**TASK GOAL**
Could you convert the rows below into a numbered list, omitting the blank lines and leaving the pictures out?

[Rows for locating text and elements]
------------------------------------------------------------
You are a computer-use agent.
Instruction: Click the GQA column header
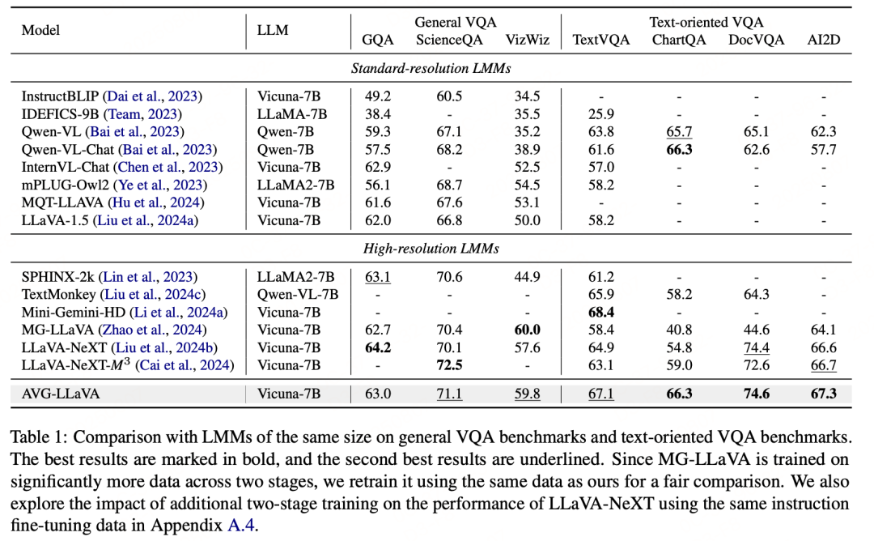[379, 40]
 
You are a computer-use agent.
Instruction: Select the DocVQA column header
[756, 40]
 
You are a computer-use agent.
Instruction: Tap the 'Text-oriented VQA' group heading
[706, 22]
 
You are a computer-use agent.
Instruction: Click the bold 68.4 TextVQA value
[601, 312]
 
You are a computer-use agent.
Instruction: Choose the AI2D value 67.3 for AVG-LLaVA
[822, 394]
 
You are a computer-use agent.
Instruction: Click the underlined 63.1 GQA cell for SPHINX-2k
[379, 277]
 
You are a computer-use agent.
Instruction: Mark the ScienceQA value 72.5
[450, 365]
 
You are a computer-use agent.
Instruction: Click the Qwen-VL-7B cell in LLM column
[298, 294]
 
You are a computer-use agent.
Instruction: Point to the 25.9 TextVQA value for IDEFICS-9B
[601, 114]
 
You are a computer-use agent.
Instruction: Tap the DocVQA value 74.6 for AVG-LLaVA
[756, 394]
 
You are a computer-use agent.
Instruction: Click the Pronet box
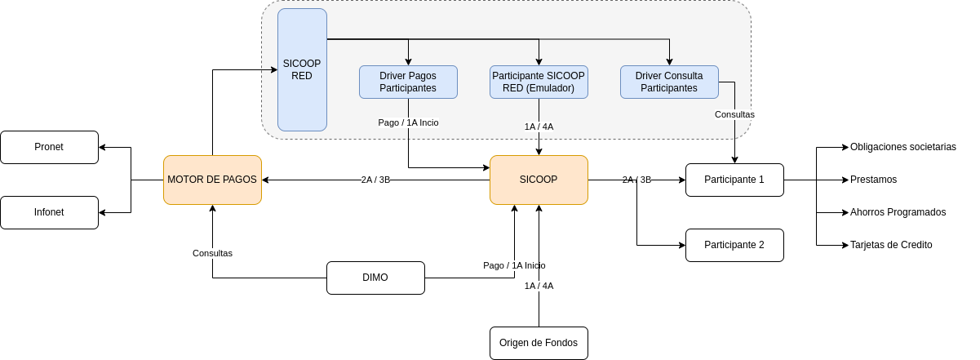(x=50, y=147)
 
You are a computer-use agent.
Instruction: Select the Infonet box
(x=50, y=212)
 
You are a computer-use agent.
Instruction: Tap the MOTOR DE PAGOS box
(x=212, y=180)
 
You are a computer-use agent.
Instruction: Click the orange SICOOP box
(x=539, y=180)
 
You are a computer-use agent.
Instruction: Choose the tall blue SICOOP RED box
(x=302, y=69)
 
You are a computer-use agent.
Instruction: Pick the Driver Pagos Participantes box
(x=408, y=82)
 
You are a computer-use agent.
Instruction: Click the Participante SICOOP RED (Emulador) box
(x=539, y=82)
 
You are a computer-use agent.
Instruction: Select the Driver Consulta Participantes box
(x=669, y=82)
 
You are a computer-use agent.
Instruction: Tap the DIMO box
(x=375, y=278)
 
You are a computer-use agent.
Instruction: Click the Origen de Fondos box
(x=539, y=343)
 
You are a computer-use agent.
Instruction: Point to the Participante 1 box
(x=734, y=180)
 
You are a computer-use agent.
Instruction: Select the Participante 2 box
(x=734, y=245)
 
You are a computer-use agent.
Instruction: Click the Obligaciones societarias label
(x=903, y=147)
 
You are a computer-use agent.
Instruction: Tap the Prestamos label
(x=873, y=180)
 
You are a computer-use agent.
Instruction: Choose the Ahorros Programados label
(x=898, y=212)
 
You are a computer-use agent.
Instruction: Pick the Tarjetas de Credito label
(x=891, y=245)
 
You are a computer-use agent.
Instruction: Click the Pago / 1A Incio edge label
(x=408, y=122)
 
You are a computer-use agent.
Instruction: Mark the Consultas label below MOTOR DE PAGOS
(x=212, y=253)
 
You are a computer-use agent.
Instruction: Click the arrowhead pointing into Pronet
(x=102, y=148)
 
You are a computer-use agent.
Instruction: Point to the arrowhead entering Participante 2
(x=682, y=246)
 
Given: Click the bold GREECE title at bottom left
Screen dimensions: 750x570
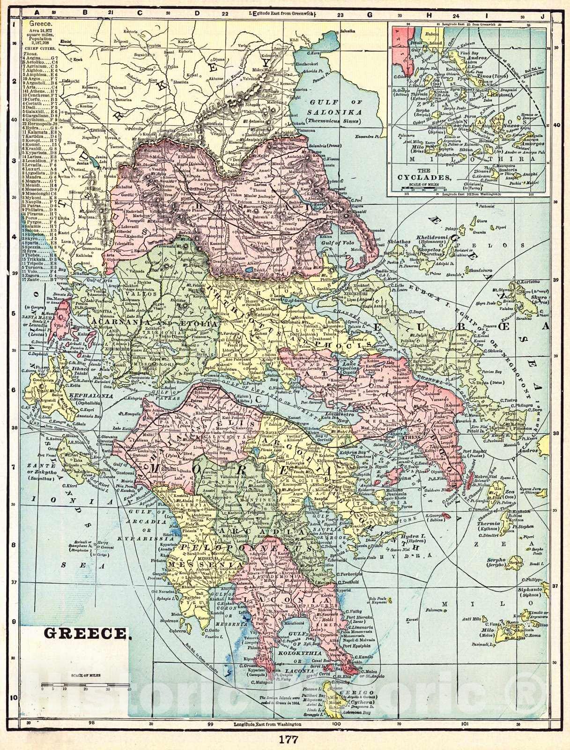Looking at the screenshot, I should coord(86,633).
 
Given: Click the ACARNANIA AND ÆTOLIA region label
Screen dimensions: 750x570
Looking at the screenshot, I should coord(155,323).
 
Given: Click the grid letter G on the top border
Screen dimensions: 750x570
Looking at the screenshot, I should coord(370,15).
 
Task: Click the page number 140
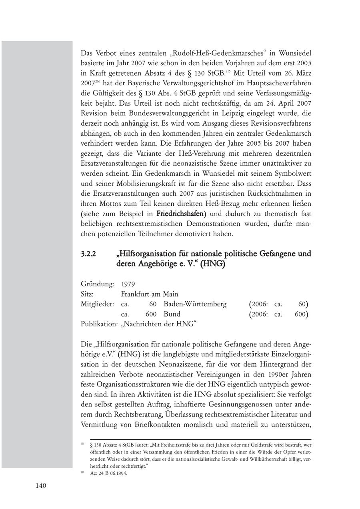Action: (x=41, y=486)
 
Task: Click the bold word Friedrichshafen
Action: (x=180, y=214)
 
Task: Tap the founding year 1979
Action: (x=128, y=284)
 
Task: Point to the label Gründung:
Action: (x=98, y=284)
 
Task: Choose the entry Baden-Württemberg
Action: (x=195, y=304)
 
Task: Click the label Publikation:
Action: (x=99, y=324)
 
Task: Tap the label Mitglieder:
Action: (x=99, y=304)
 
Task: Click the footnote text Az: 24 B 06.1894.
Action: (x=108, y=473)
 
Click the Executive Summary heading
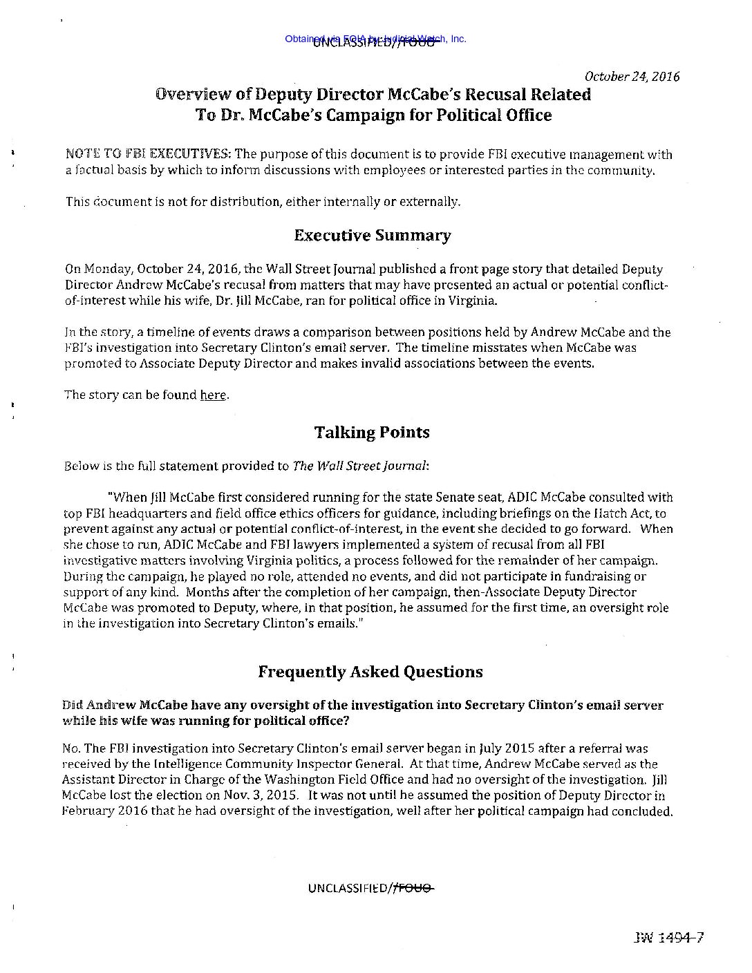(x=372, y=236)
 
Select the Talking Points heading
(x=372, y=433)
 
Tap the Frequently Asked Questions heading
(x=370, y=672)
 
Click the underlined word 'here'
(x=213, y=395)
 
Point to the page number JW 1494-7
(x=667, y=938)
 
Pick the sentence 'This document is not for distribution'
(x=172, y=202)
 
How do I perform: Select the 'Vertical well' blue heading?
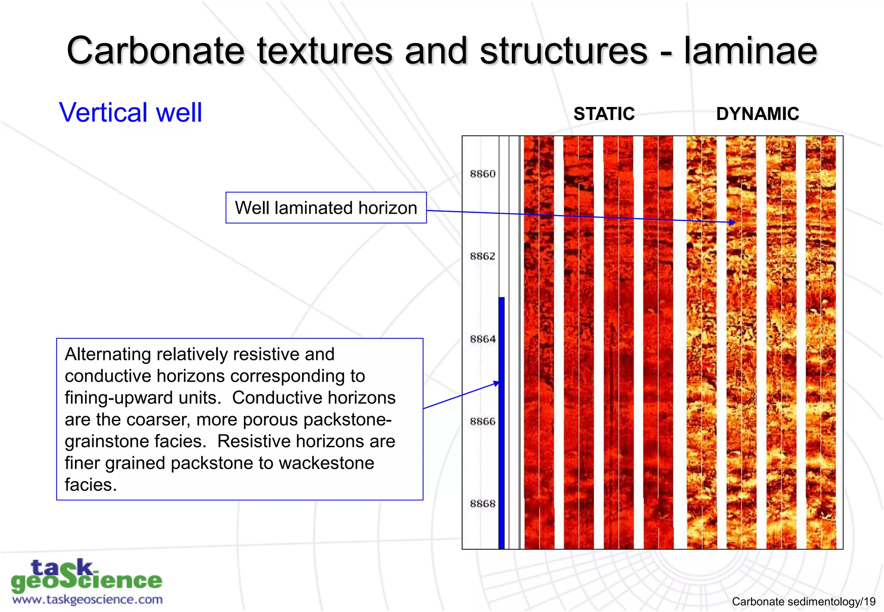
------------------------------------------------------------
**SOLUTION TO THE PROBLEM**
1. You are a computer-use agent.
2. Instruction: Click the GQA column header
3. [379, 40]
4. You are a computer-use agent.
5. Instruction: Select the DocVQA column header
6. [756, 40]
7. You are a computer-use agent.
8. Instruction: Tap the 'Text-oriented VQA' group heading
9. [706, 22]
10. You are a computer-use agent.
11. Instruction: Click the bold 68.4 TextVQA value
12. [601, 312]
13. You are a computer-use agent.
14. Instruction: Choose the AI2D value 67.3 for AVG-LLaVA
15. [822, 394]
16. You are a computer-use agent.
17. Instruction: Click the underlined 63.1 GQA cell for SPHINX-2k
18. [379, 277]
19. You are a computer-use agent.
20. Instruction: Mark the ScienceQA value 72.5
21. [450, 365]
22. You are a computer-use agent.
23. Instruction: Click the Qwen-VL-7B cell in LLM column
24. [298, 294]
25. You are a computer-use agent.
26. Instruction: Point to the 25.9 TextVQA value for IDEFICS-9B
27. [601, 114]
28. You are a computer-use agent.
29. Instruction: Tap the DocVQA value 74.6 for AVG-LLaVA
30. [756, 394]
31. You are a computer-use agent.
32. Instruction: Click the Pronet box
33. (x=50, y=147)
34. You are a computer-use agent.
35. Instruction: Select the Infonet box
36. (x=50, y=212)
37. You are a computer-use agent.
38. Instruction: Tap the MOTOR DE PAGOS box
39. (x=212, y=180)
40. You are a computer-use agent.
41. Instruction: Click the orange SICOOP box
42. (x=539, y=180)
43. You are a computer-use agent.
44. Instruction: Choose the tall blue SICOOP RED box
45. (x=302, y=69)
46. You are a computer-use agent.
47. Instruction: Pick the Driver Pagos Participantes box
48. (x=408, y=82)
49. You are a computer-use agent.
50. Instruction: Click the Participante SICOOP RED (Emulador) box
51. (x=539, y=82)
52. You are a computer-use agent.
53. Instruction: Select the Driver Consulta Participantes box
54. (x=669, y=82)
55. You are a computer-use agent.
56. Instruction: Tap the DIMO box
57. (x=375, y=278)
58. You are a computer-use agent.
59. Instruction: Click the Origen de Fondos box
60. (x=539, y=343)
61. You are a computer-use agent.
62. Instruction: Point to the Participante 1 box
63. (x=734, y=180)
64. You are a computer-use agent.
65. Instruction: Select the Participante 2 box
66. (x=734, y=245)
67. You are a computer-use agent.
68. Instruction: Click the Obligaciones societarias label
69. (x=903, y=147)
70. You are a computer-use agent.
71. Instruction: Tap the Prestamos label
72. (x=873, y=180)
73. You are a computer-use agent.
74. Instruction: Choose the Ahorros Programados label
75. (x=898, y=212)
76. You are a computer-use agent.
77. Instruction: Pick the Tarjetas de Credito label
78. (x=891, y=245)
79. You are a computer-use agent.
80. Instruction: Click the Pago / 1A Incio edge label
81. (x=408, y=122)
82. You are a computer-use agent.
83. Instruction: Mark the Consultas label below MOTOR DE PAGOS
84. (x=212, y=253)
85. You are a computer-use agent.
86. Instruction: Click the arrowhead pointing into Pronet
87. (x=102, y=148)
88. You are a computer-use agent.
89. Instruction: Point to the arrowhead entering Participante 2
90. (x=682, y=246)
91. Given: Click the bold GREECE title at bottom left
92. Screen dimensions: 750x570
93. Looking at the screenshot, I should coord(86,633).
94. Given: Click the ACARNANIA AND ÆTOLIA region label
95. Screen dimensions: 750x570
96. Looking at the screenshot, I should coord(155,323).
97. Given: Click the grid letter G on the top border
98. Screen dimensions: 750x570
99. Looking at the screenshot, I should coord(370,15).
100. Task: Click the page number 140
101. Action: (x=41, y=486)
102. Task: Click the bold word Friedrichshafen
103. Action: (x=180, y=214)
104. Task: Tap the founding year 1979
105. Action: (x=128, y=284)
106. Task: Point to the label Gründung:
107. Action: (x=98, y=284)
108. Task: Choose the entry Baden-Württemberg
109. Action: (x=195, y=304)
110. Task: Click the label Publikation:
111. Action: (x=99, y=324)
112. Task: Tap the label Mitglieder:
113. Action: (x=99, y=304)
114. Task: Click the footnote text Az: 24 B 06.1894.
115. Action: (x=108, y=473)
116. Click the Executive Summary heading
117. (x=372, y=236)
118. Select the Talking Points heading
119. (x=372, y=433)
120. Tap the Frequently Asked Questions heading
121. (x=370, y=672)
122. Click the underlined word 'here'
123. (x=213, y=395)
124. Point to the page number JW 1494-7
125. (x=667, y=938)
126. Pick the sentence 'This document is not for distribution'
127. (x=172, y=202)
128. How do I perform: Select the 'Vertical well' blue heading?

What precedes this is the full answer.